- Release poster
- Directed by: Rightor Doyle
- Written by: Lukas Gage; Phoebe Fisher;
- Produced by: Ashley Fox; Lucas Wiesendanger; Ross Katz;
- Starring: Zachary Quinto; Lukas Gage; Simon Rex; Audra McDonald; Judith Light;
- Cinematography: Nate Hurtsellers
- Edited by: Mike S. Smith; David Moritz;
- Music by: Adam Crystal
- Production companies: FilmNation Entertainment; Sui Generis Pictures;
- Distributed by: Stage 6 Films
- Release dates: March 11, 2023 (SXSW); October 10, 2023;
- Running time: 91 minutes
- Country: United States
- Language: English

= Down Low (film) =

2023 film by Rightor Doyle

Down Low is a 2023 American comedy film, directed by Rightor Doyle, from a screenplay by Lukas Gage and Phoebe Fisher. It stars Zachary Quinto, Gage, Simon Rex, Audra McDonald, and Judith Light.

It had its world premiere at South by Southwest on March 11, 2023. It was released on October 10, 2023, by Stage 6 Films.

== Plot ==
Gary, a newly divorced father of two, hires Cameron as a masseur and sex worker. After a brief dispute between the two men, Cameron learns that Gary is closeted and has never had sex with a man before. Cameron decides to help Gary by inviting over Sammy from Plungr, an anonymous gay hookup app. Sammy arrives, but is not attracted to Gary, and gets into a physical confrontation with Cameron. As the argument escalates, Sammy rushes to tackle Cameron, who Gary saves by pushing him out of the way. In the process, Sammy crashes through Gary's window and lands on Gary's stoop. Gary and Cameron then get into an argument over hiding Sammy's body. Cameron storms off, but returns later and helps Gary get the body into his house.

Cameron and Gary brainstorm how to get rid of the body, when Sandy, Gary's neighbor, arrives at the house. Cameron and Gary keep her distracted for a while but she eventually sees the body. Panicked, she evades them in the house and ends up stuck inside a closet. Cameron and Gary then decide to hire Buck, a necrophiliac from the dark web, to get rid of Sammy's body. He arrives and helps the two men clean the house, which is stained with blood. As the three become closer, Gary reveals that he has one month to live due to a brain tumor. He expresses regret for his conformist lifestyle and resents himself for living a boring life. He further reveals that his wife left him when he came out as gay. The three men smoke crack cocaine together and go for a swim. As the day breaks, they finish cleaning the house, and the three men realize that Sammy's body is missing. They see him limping away from Gary's home, and Buck runs him over in order to get the body he sees as rightfully his. Cameron and Gary then kill Buck and find that Sandy cannot remember the events of the previous night due to the interaction between her medication and the wine she drank. She leaves, and Gary and Cameron bury both corpses in unmarked graves. Gary and Cameron then have sex.

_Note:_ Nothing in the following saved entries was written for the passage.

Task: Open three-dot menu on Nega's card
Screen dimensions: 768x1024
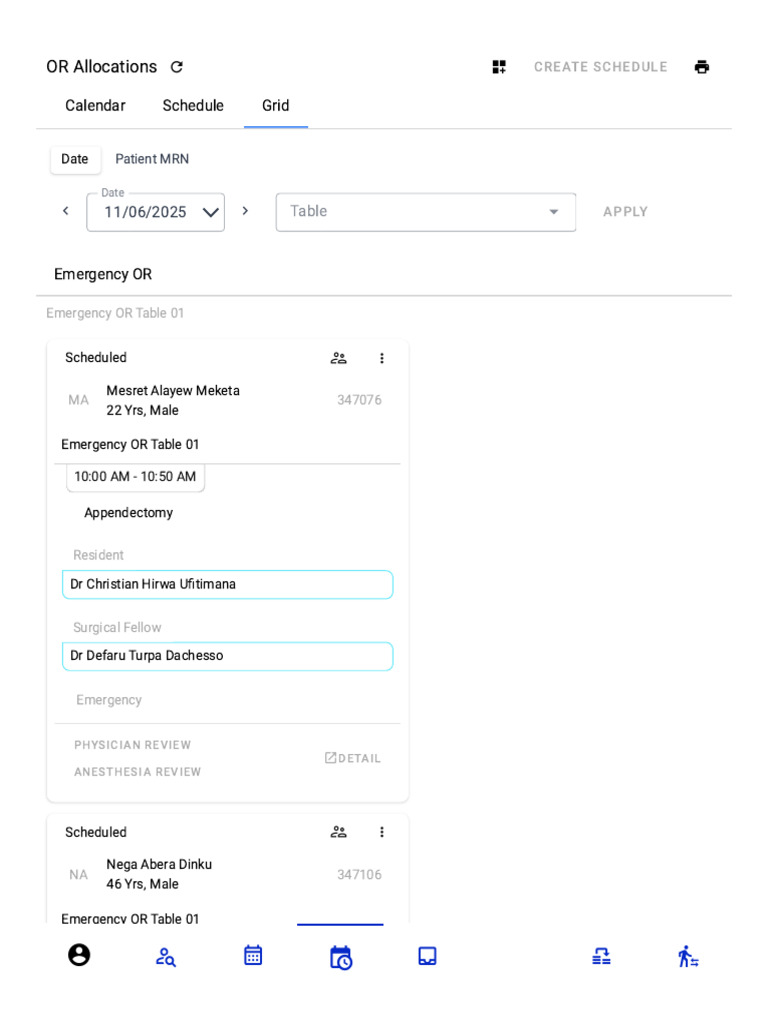Action: 381,832
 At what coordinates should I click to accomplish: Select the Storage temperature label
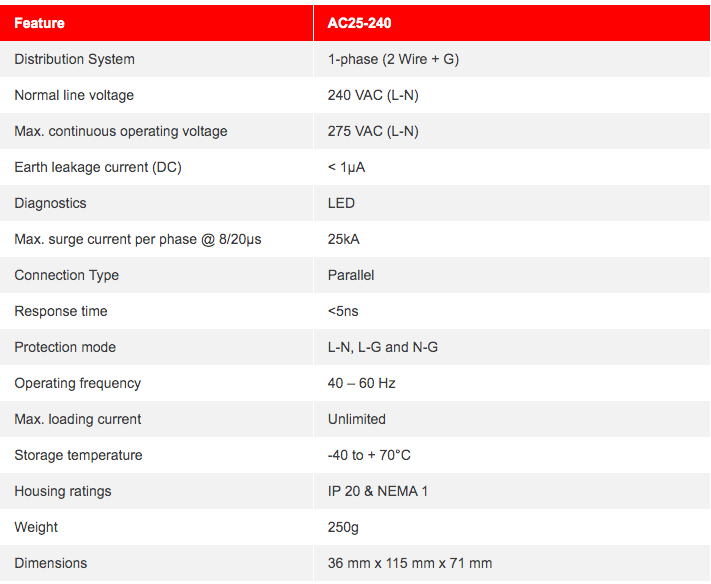coord(78,455)
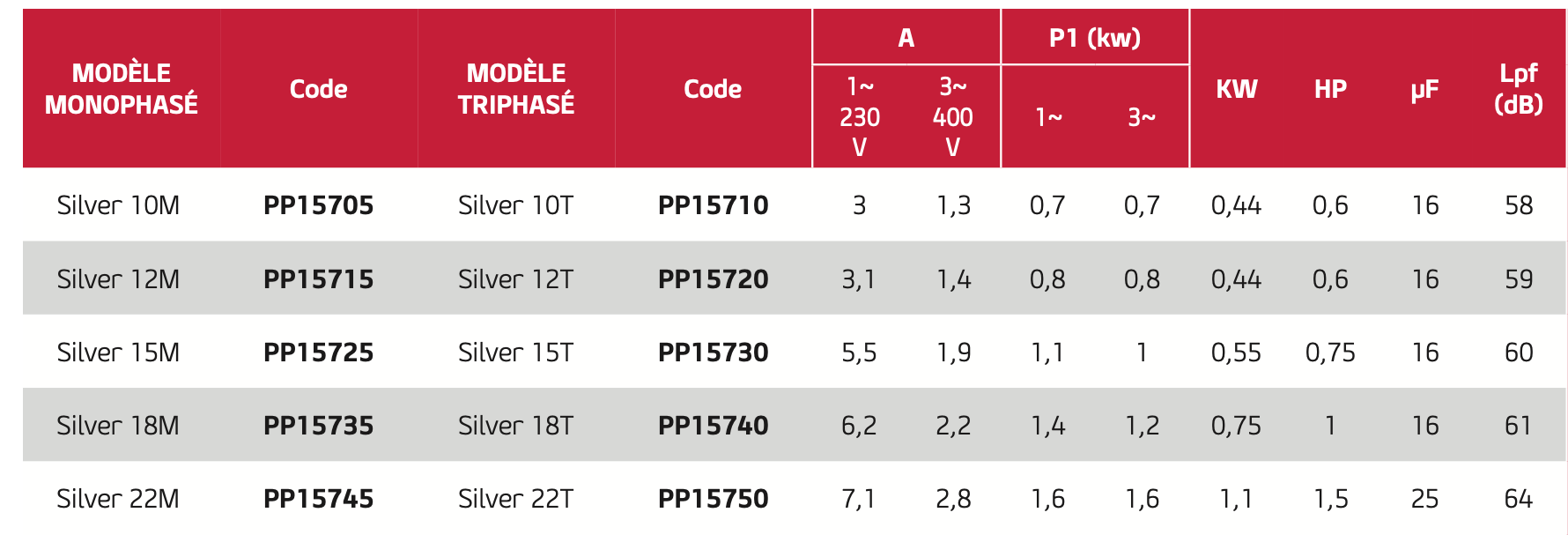Click the Silver 15M row label

118,353
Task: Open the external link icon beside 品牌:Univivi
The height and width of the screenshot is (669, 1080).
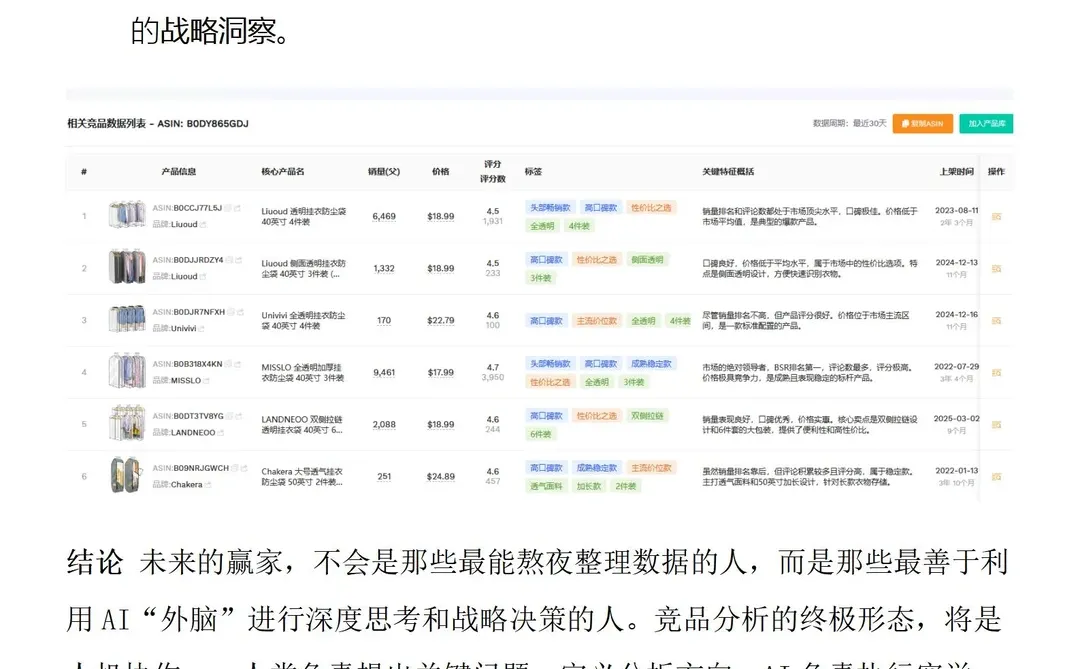Action: click(x=203, y=328)
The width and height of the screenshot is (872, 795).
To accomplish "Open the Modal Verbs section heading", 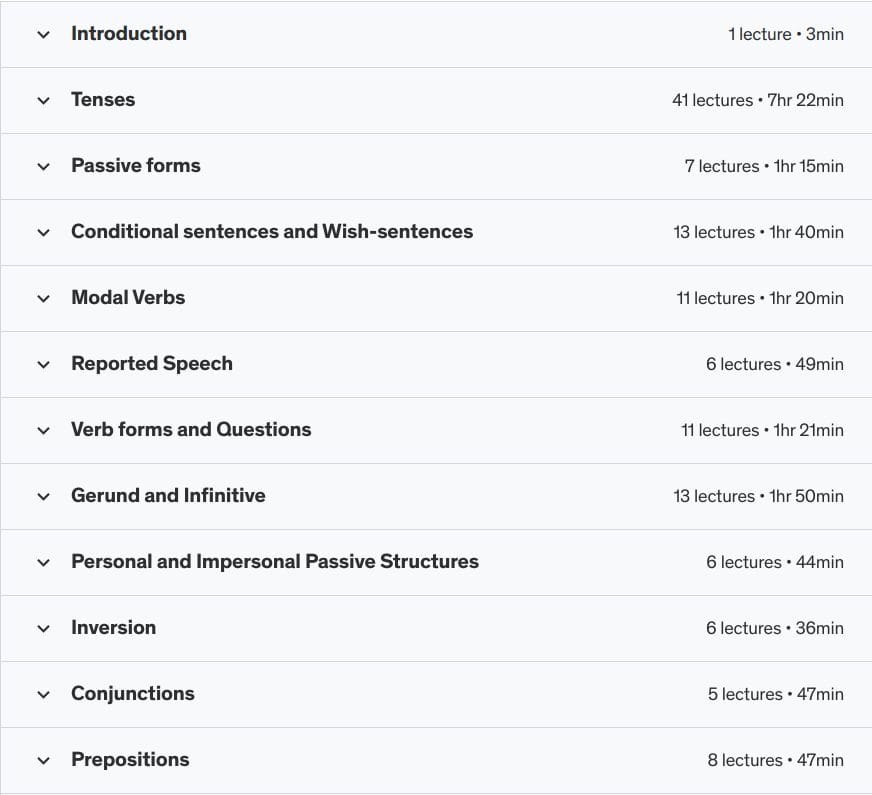I will point(128,298).
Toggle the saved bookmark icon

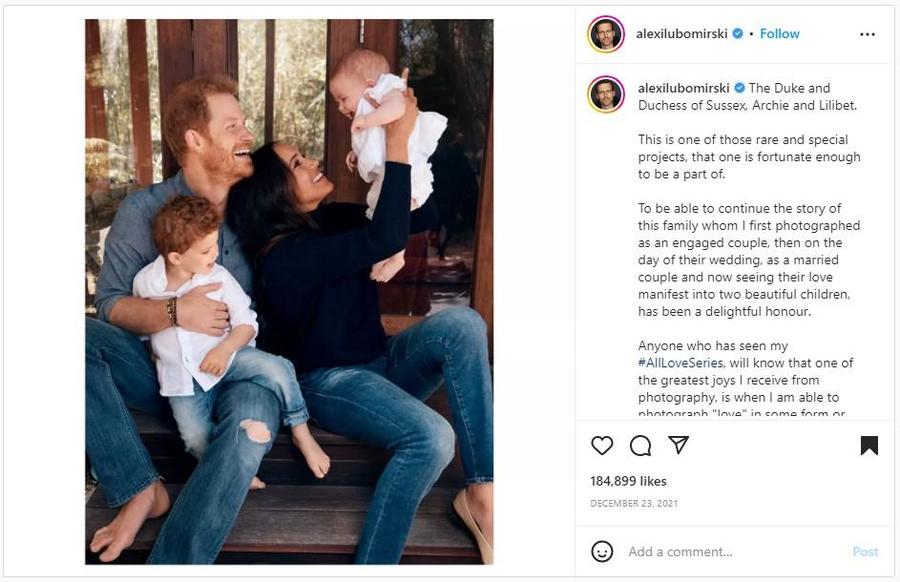pos(869,446)
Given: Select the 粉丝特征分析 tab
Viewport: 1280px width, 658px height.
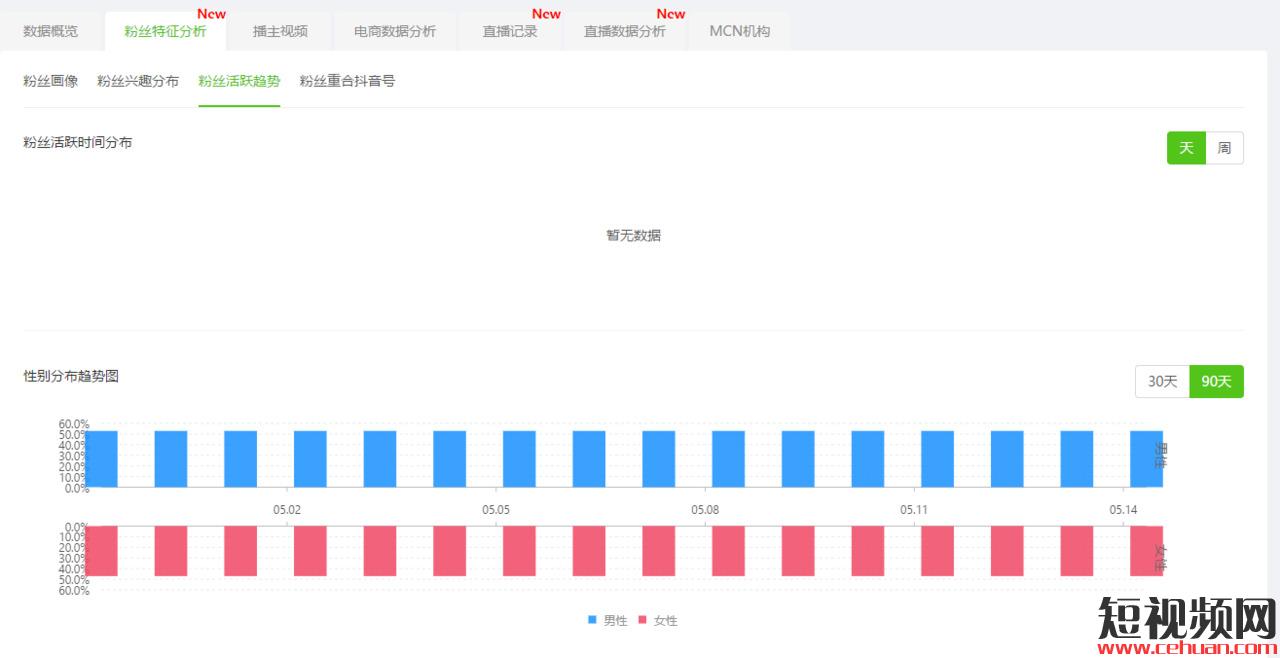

One month later, Cameron receives an invitation to Gary's funeral. He shows up and confronts Gary's ex-wife, Patty and the gathered mourners. He accuses them of corrupting Gary's legacy, as he would have hated to be buried by the church and family that rejected him when he came out. Patty explains how both she and Gary struggled with their choices and for not becoming who they want because they wasted time being somebody else for each other. Cameron apologizes and Gary's son thanks him for convincing his father to reach out to them. Cameron then steals Gary's body and drives it to the lake adjoining Gary's house. He fills Gary's pockets with rocks and drags his body into the lake, where it begins to sink. The movie ends with a shot of Cameron reaching out for Gary's arm in the style of The Creation of Adam.

==Production==
In May 2021, it was announced Rightor Doyle would direct the film, from a screenplay by Lukas Gage and Phoebe Fisher, with FilmNation Entertainment set to produce. In October 2021, it was announced Gage, Zachary Quinto, Simon Rex, Audra McDonald, Judith Light and Sebastian Arroyo had joined the cast of the film.

==Release==
Down Low had its world premiere at 2023 South by Southwest Film & TV Festival on March 11, 2023. It was released on October 10, 2023, by Stage 6 Films.

== Reception ==
 Metacritic, which uses a weighted average, assigned the film a score of 48 out of 100, based on four critics, indicating "mixed or average" reviews.